== TASK TO COMPLETE ==
The line containing "You are a GUI" and every line after it, through the end of the material: copy these exactly and nothing else, leaving pictures out.

== MATERIAL FOR THIS EXERCISE ==
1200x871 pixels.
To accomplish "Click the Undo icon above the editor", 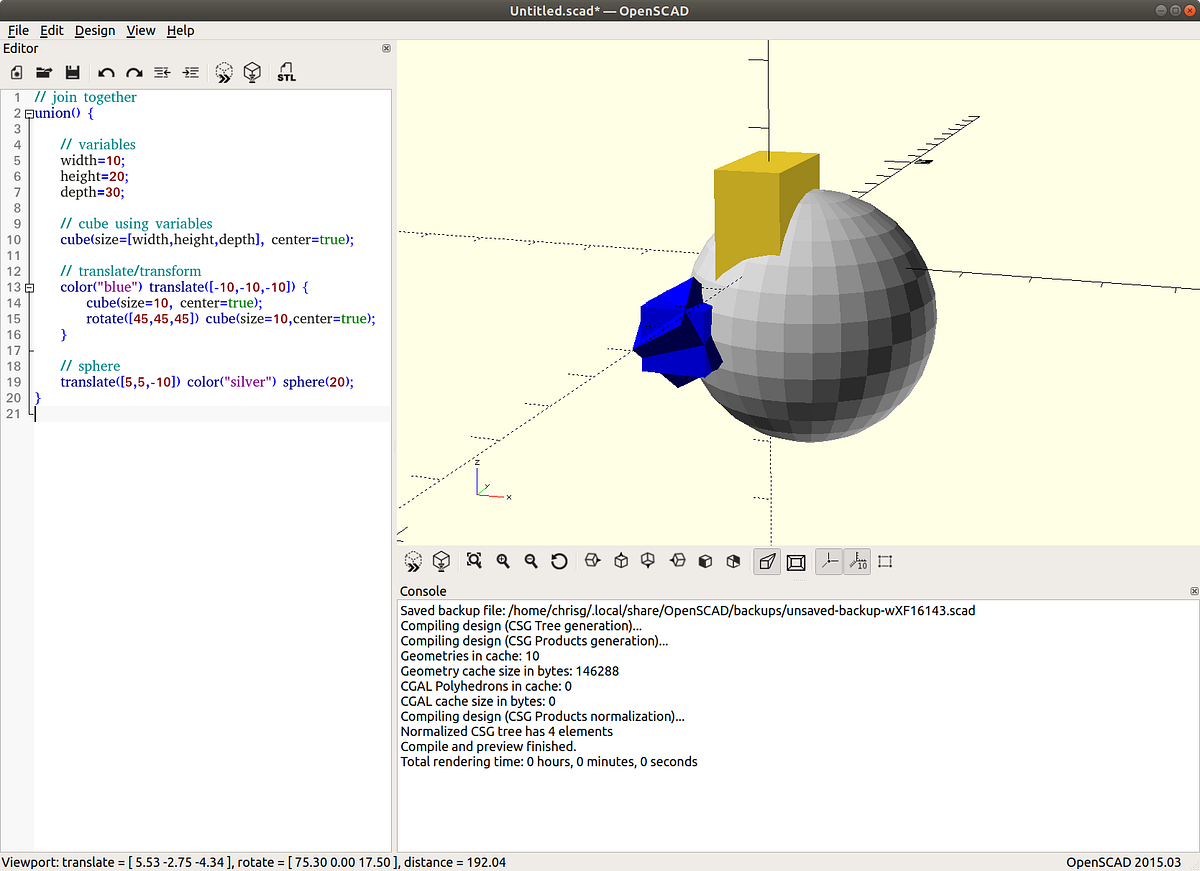I will pyautogui.click(x=106, y=72).
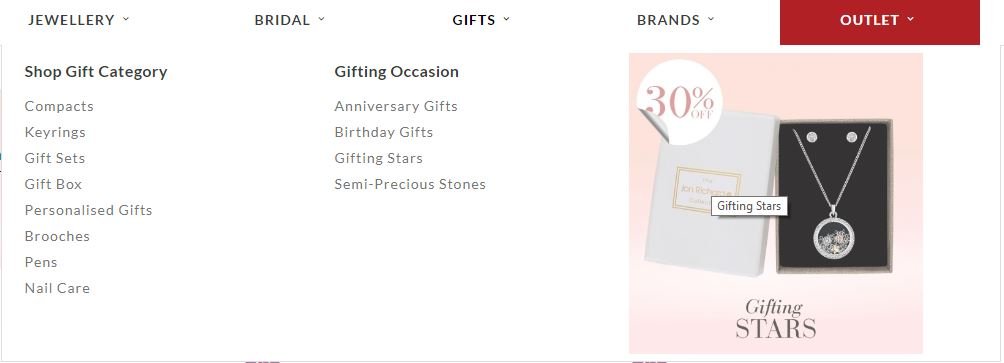Screen dimensions: 1004x363
Task: Open the Outlet menu tab
Action: tap(880, 22)
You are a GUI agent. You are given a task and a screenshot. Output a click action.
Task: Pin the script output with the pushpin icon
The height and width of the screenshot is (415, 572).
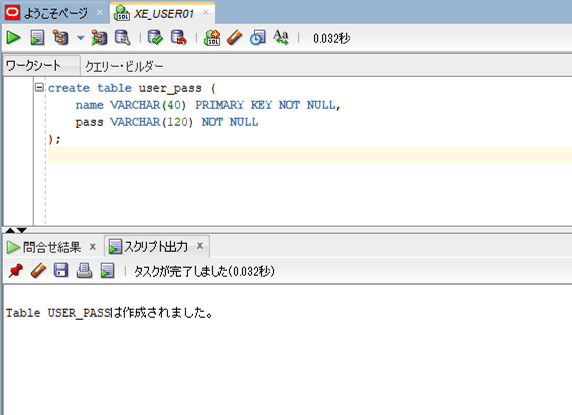[16, 271]
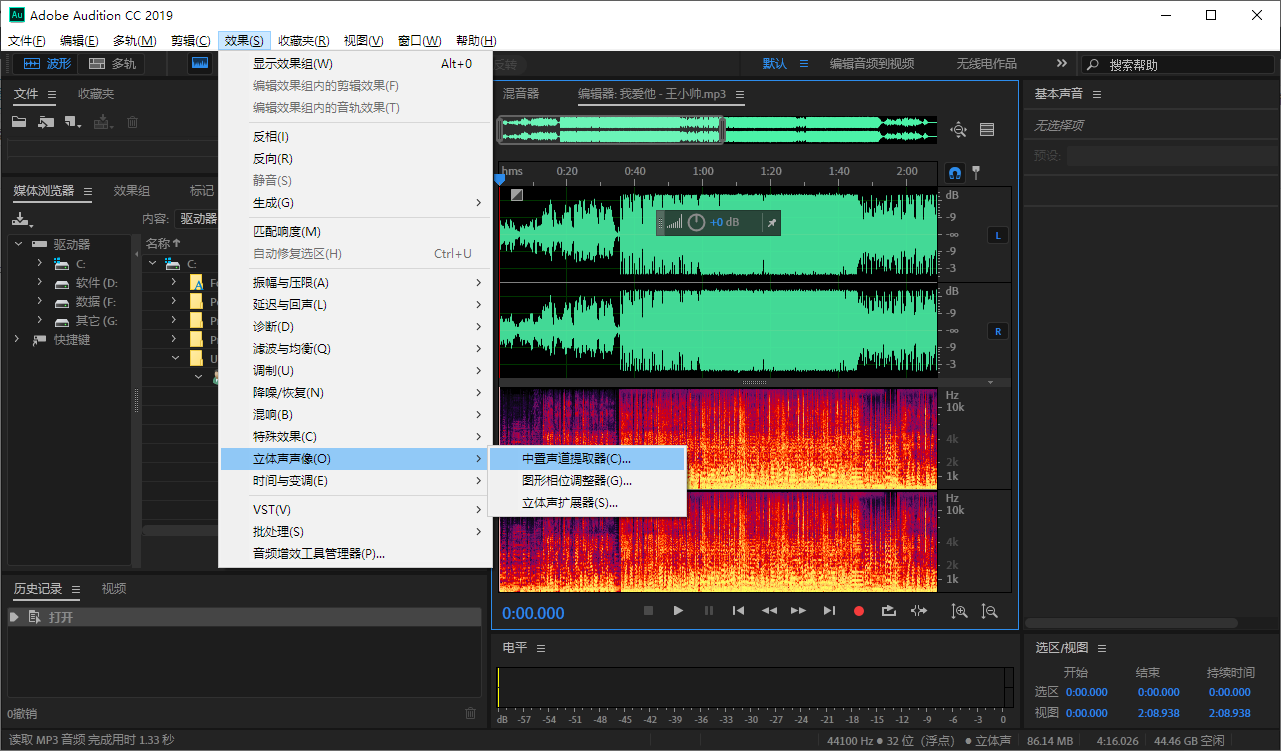Screen dimensions: 1281x751
Task: Expand the 快捷键 tree node
Action: coord(18,340)
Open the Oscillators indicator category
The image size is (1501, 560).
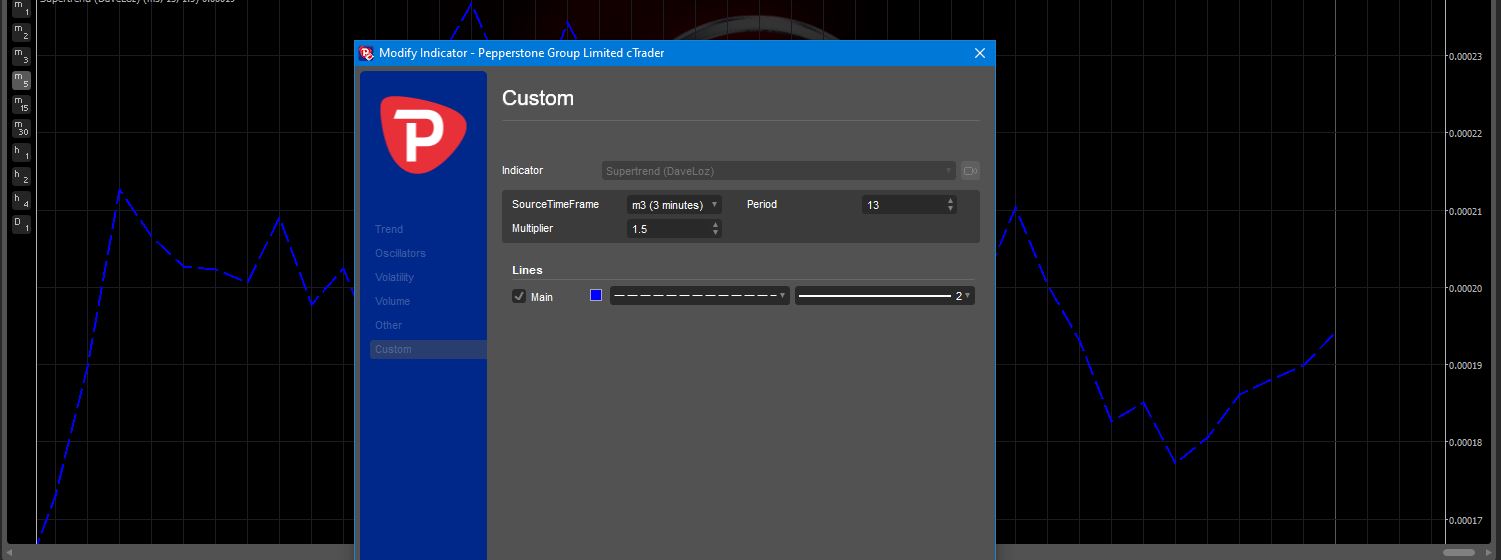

== WRITTEN RESPONSE ==
You are a GUI agent. You are given a task and a screenshot. Output a click action.
Task: Pin the script output with the pushpin icon
The height and width of the screenshot is (415, 572).
[16, 271]
Screen dimensions: 1281x751
Task: Expand the 快捷键 tree node
Action: coord(18,340)
Open the Oscillators indicator category
The image size is (1501, 560).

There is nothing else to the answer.